Ghana will issue a new five-year domestic bond to raise 500 million cedis ($125.62 million) on Feb. 25 to finance government programmes in the 2016 budget.
Finance Minister Seth Terkper disclosed this last Thursday.
The country is seeking cheaper ways to finance its debt and spending as it follows a three-year aid programme with the International Monetary Fund to remedy a high deficit, inflation above target and a widening public debt.
February's bond, open to offshore investors, will mainly target institutional investors such as pension funds and unit trusts under a 'book-runners' system the government introduced last year.

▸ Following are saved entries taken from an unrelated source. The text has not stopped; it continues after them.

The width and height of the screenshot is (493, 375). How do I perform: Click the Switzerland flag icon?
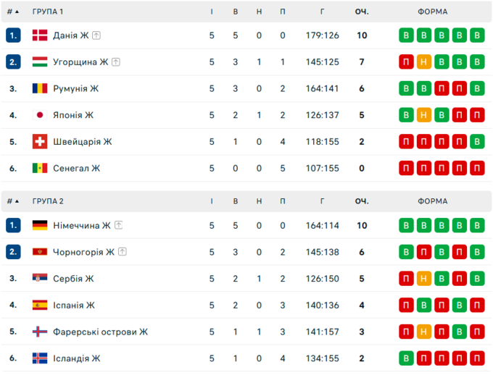[x=40, y=142]
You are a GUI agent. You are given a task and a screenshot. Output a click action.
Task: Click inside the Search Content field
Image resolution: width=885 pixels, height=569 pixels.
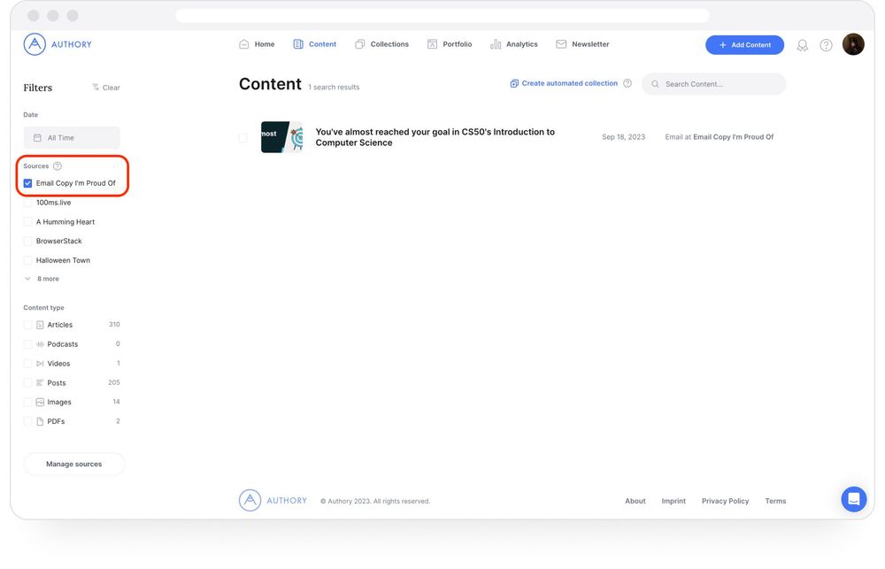(x=708, y=83)
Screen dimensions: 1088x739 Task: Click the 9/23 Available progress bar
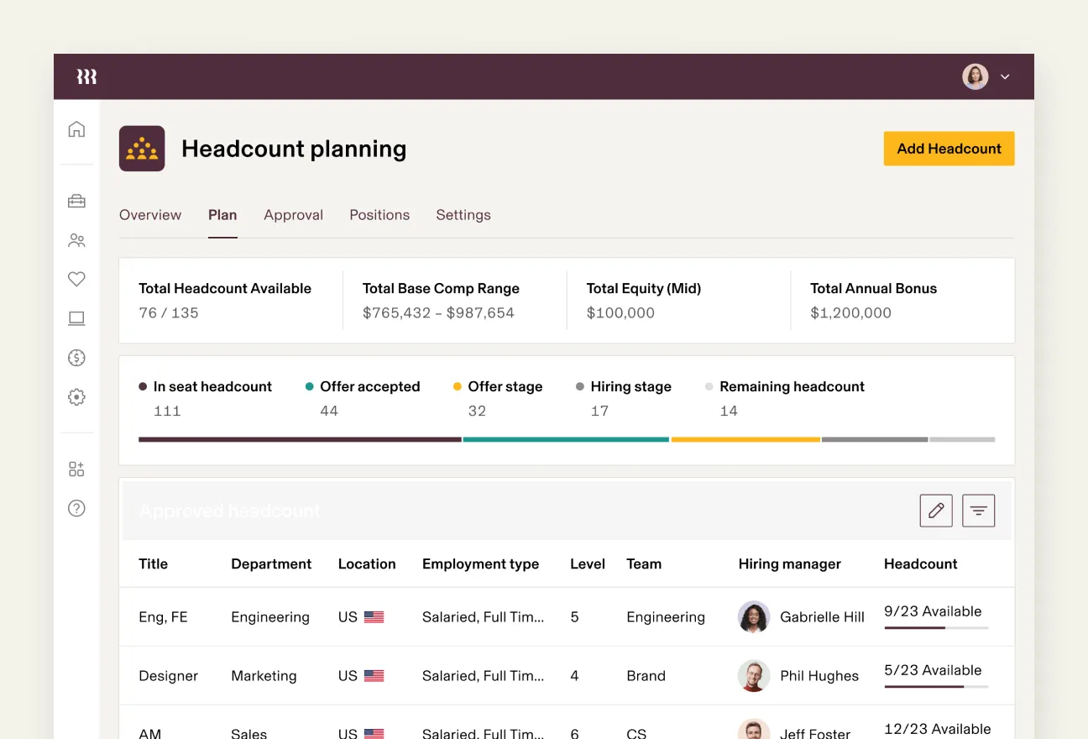click(936, 627)
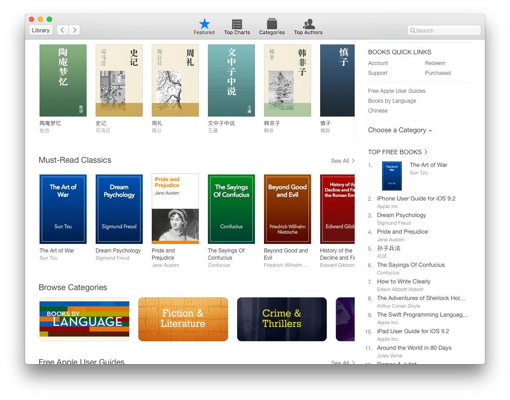
Task: Open Free Apple User Guides link
Action: pos(396,91)
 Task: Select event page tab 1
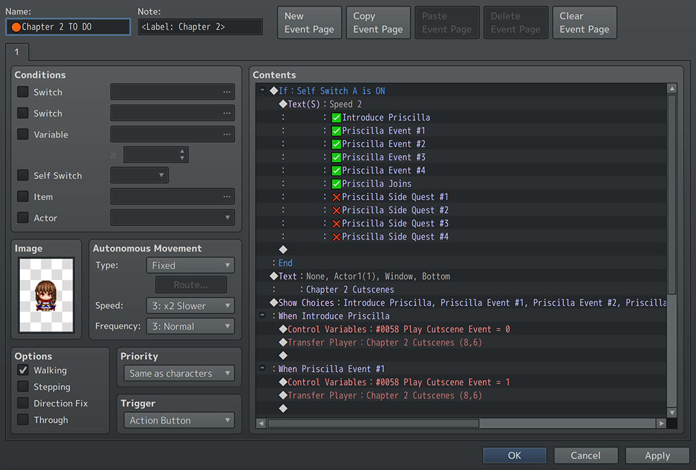pyautogui.click(x=17, y=52)
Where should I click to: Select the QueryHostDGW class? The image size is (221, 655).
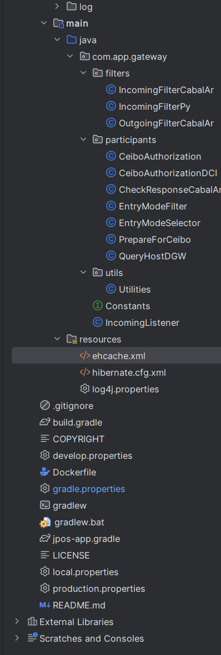tap(152, 256)
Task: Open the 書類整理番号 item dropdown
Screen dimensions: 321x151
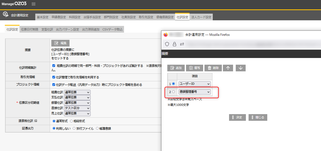Action: point(195,92)
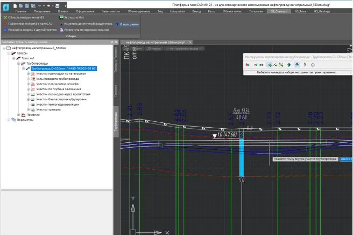Expand the Профили tree node
Viewport: 353px width, 235px height.
point(19,114)
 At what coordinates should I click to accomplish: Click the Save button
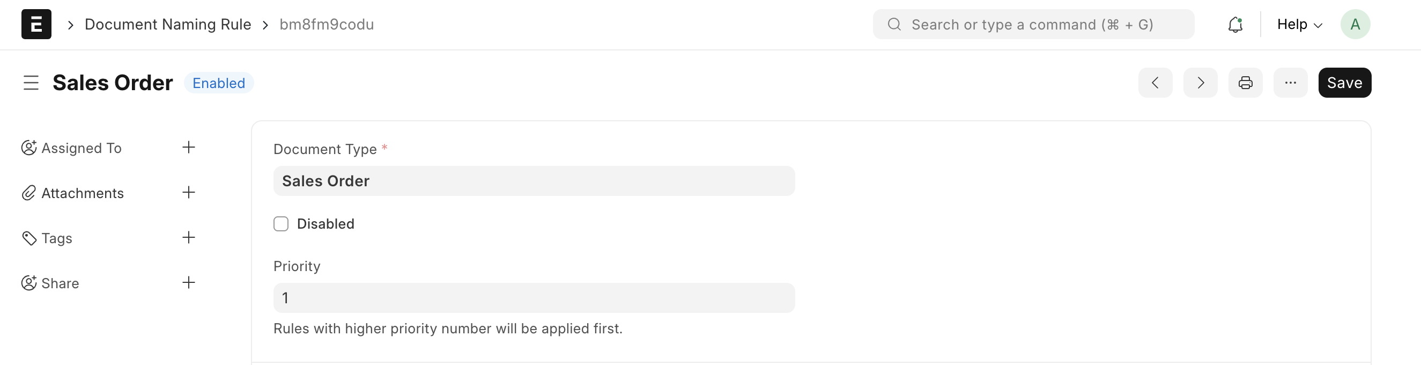tap(1344, 82)
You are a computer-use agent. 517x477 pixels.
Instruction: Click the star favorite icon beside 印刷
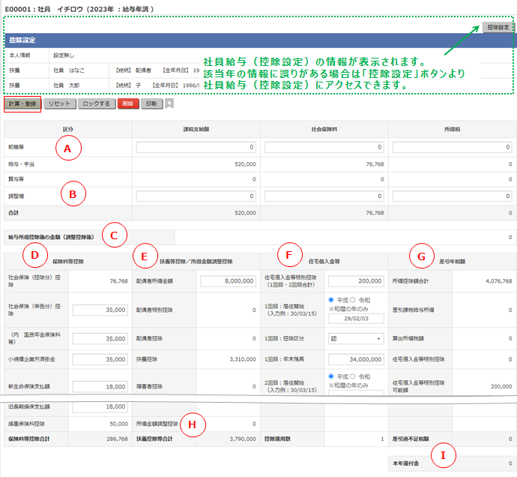(x=169, y=104)
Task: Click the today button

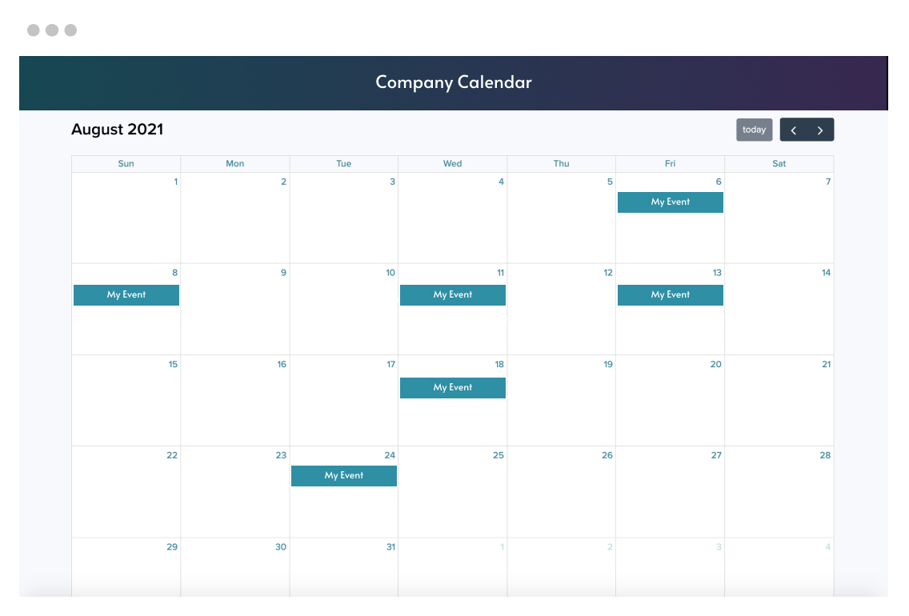Action: point(754,130)
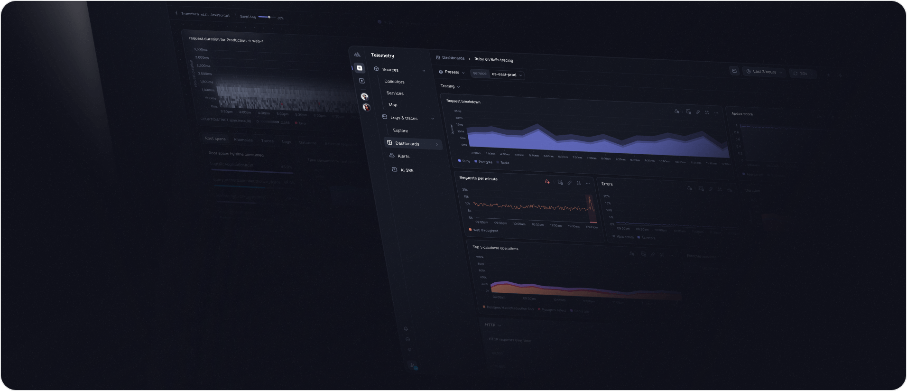Click the lightning bolt icon in the rail

point(361,81)
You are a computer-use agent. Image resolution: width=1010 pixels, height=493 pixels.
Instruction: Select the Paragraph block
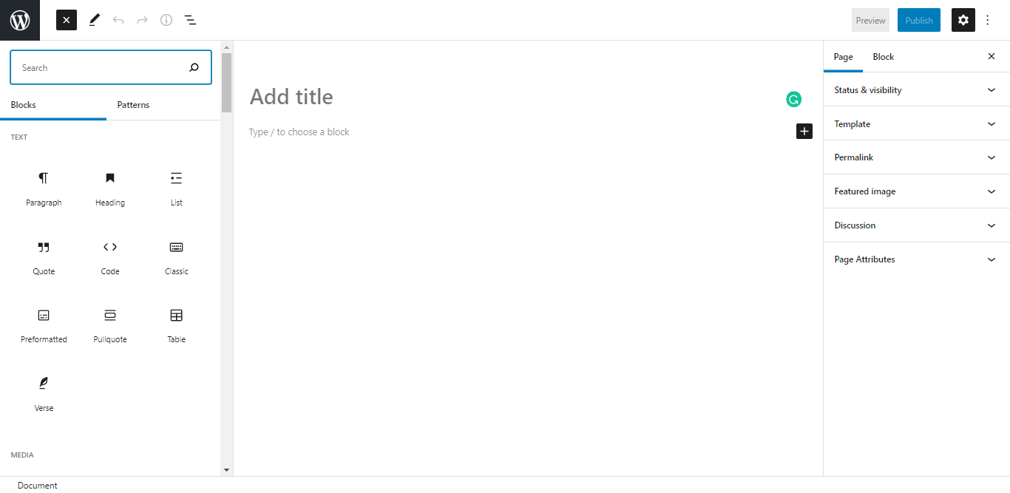(44, 188)
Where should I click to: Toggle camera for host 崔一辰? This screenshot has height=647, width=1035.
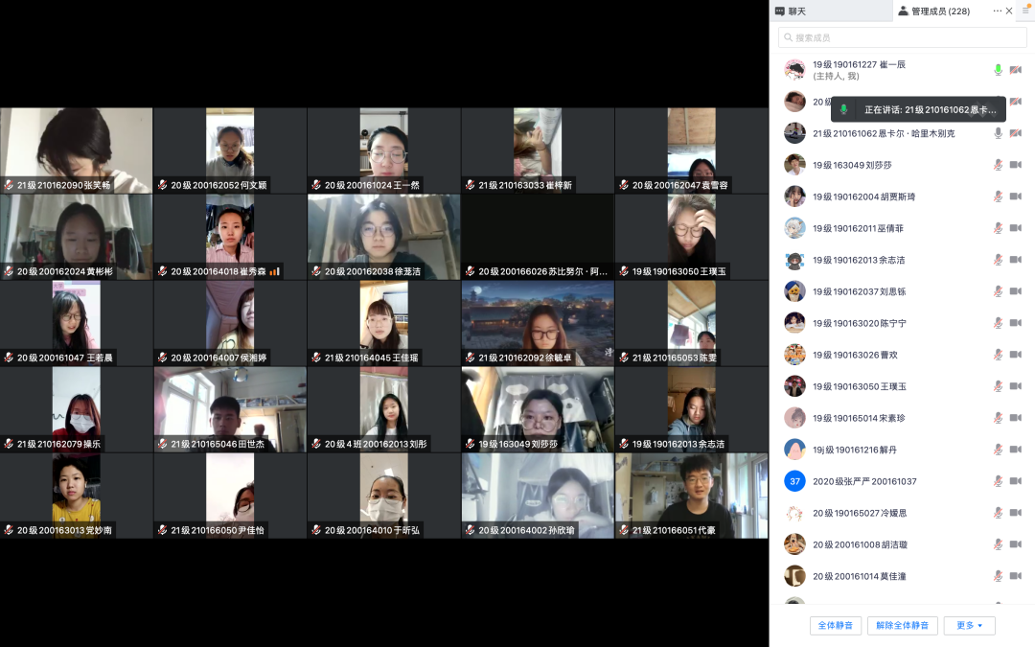coord(1016,70)
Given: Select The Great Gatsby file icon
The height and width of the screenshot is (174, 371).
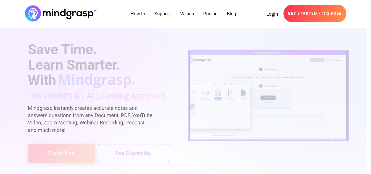Looking at the screenshot, I should coord(243,93).
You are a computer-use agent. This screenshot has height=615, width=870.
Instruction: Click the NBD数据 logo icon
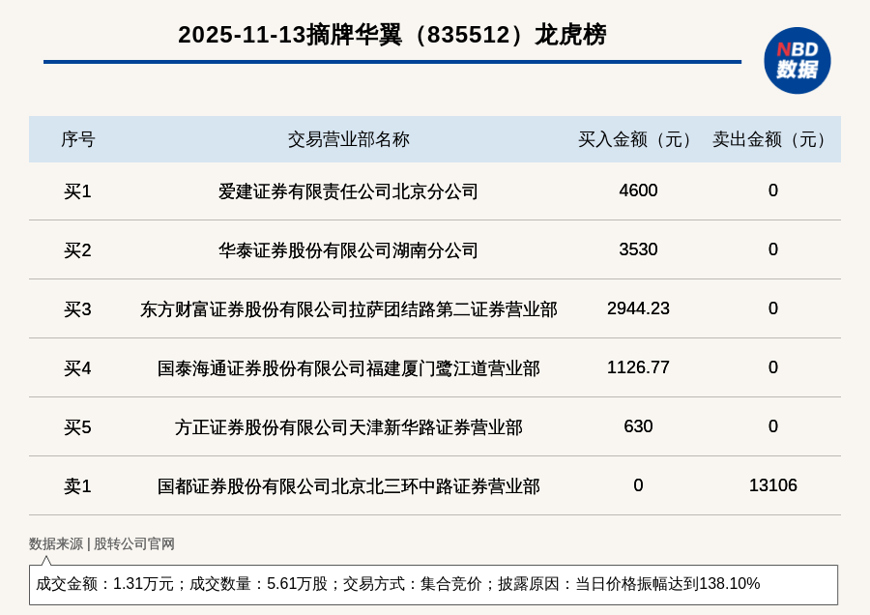pos(797,60)
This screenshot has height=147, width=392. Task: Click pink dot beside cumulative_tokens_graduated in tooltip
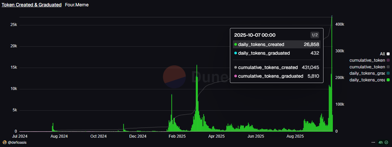(x=236, y=76)
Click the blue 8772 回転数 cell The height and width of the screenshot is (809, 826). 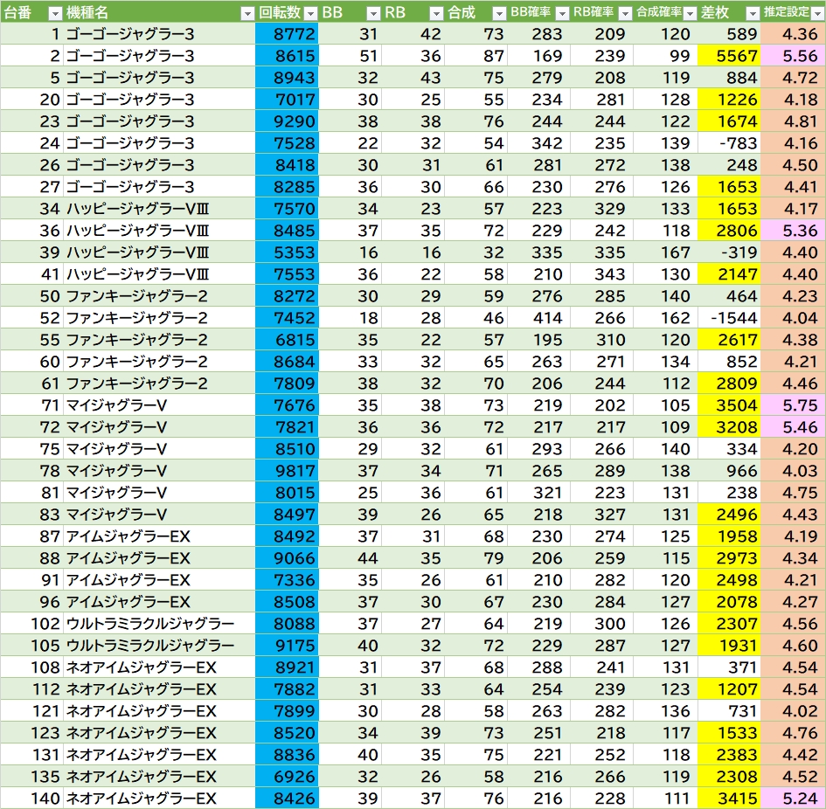click(x=288, y=34)
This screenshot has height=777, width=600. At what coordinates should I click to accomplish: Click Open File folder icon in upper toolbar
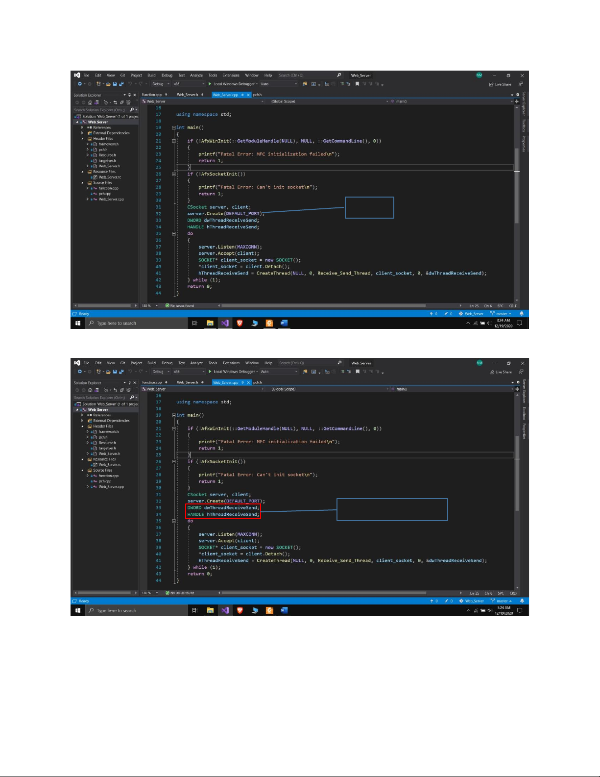coord(108,84)
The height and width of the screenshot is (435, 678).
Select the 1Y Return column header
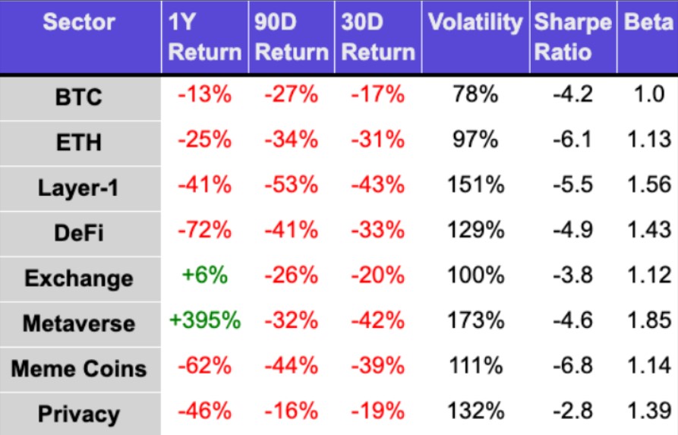[204, 37]
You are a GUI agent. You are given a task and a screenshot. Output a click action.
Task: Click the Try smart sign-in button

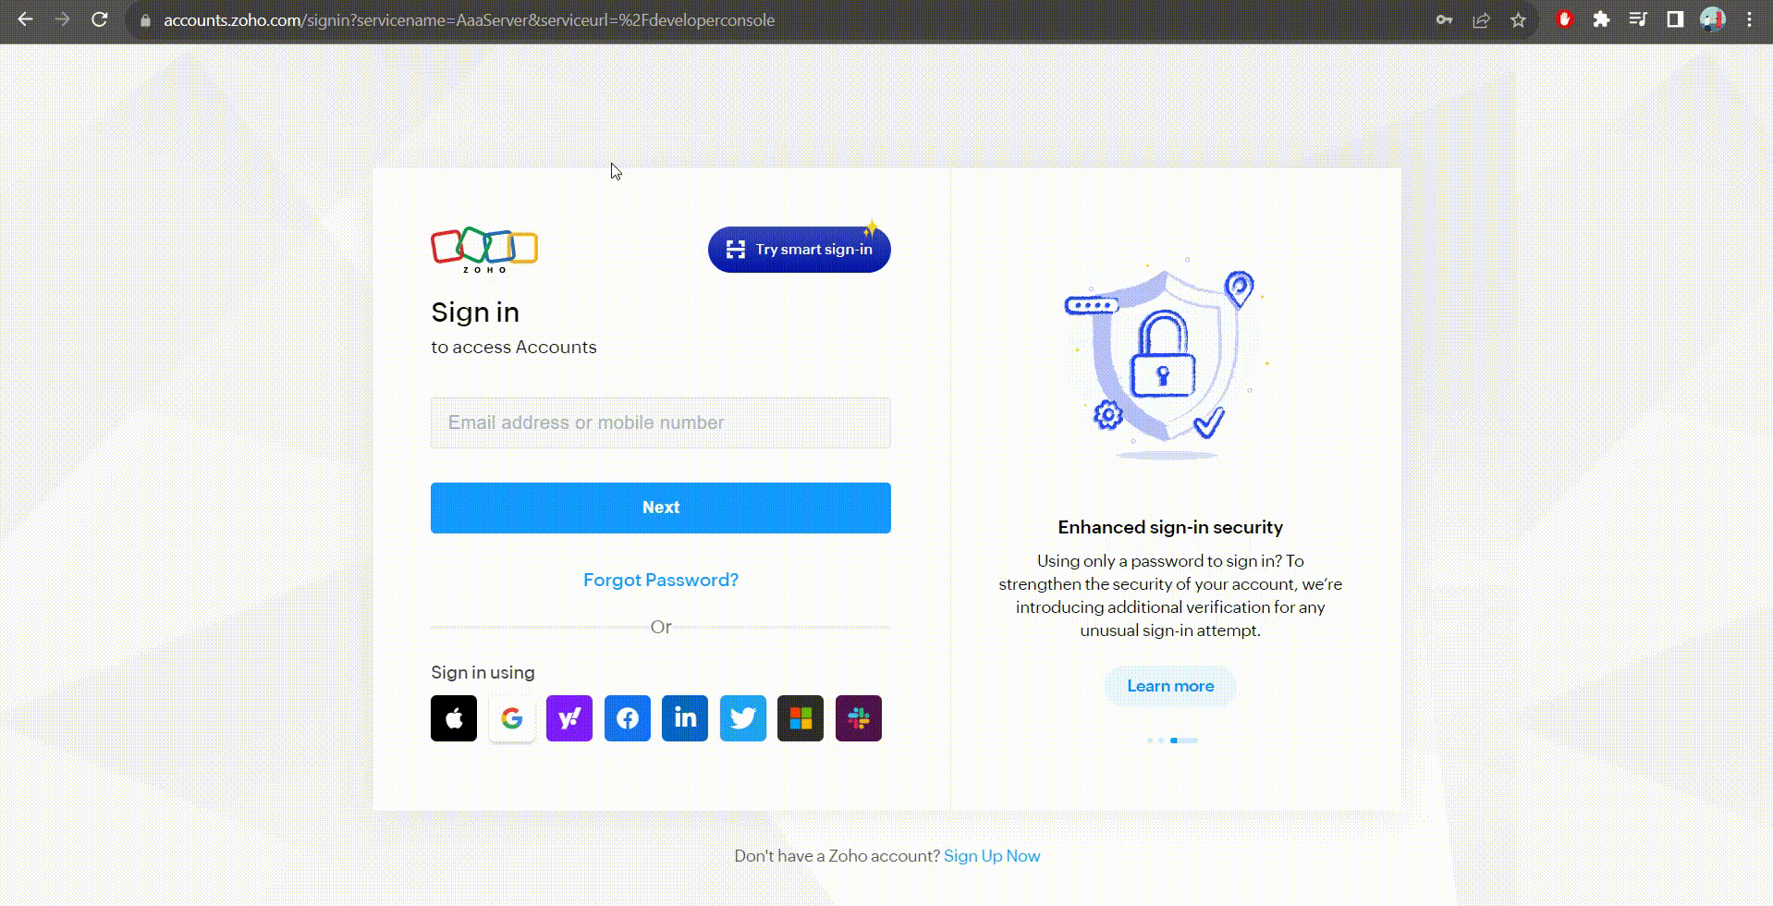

"It's a new issue we want to take from the market," Samuel Arkhurst, head of debt management at the Finance Ministry told Reuters, adding that the proceeds will be used to support government's finances.
Ghana paid a yield of 24 percent on the last five-year debt issued under the book-running system arranged jointly by Barclays Bank Ghana, Stanbic Bank Ghana and Strategic African Securities last November.
Interest rates in Ghana are among the highest in the region, reflecting the fiscal challenges facing the economy. The yield on its weekly benchmark 91-day Treasury bill stood at 22.7521 percent on Feb. 5.
Finance Minister Seth Terkper told reporters on Tuesday the government was pursuing a new management strategy to reduce its public debt, which currently stood around 70 percent of GDP in November. Consumer inflation stood at 19 per cent in January.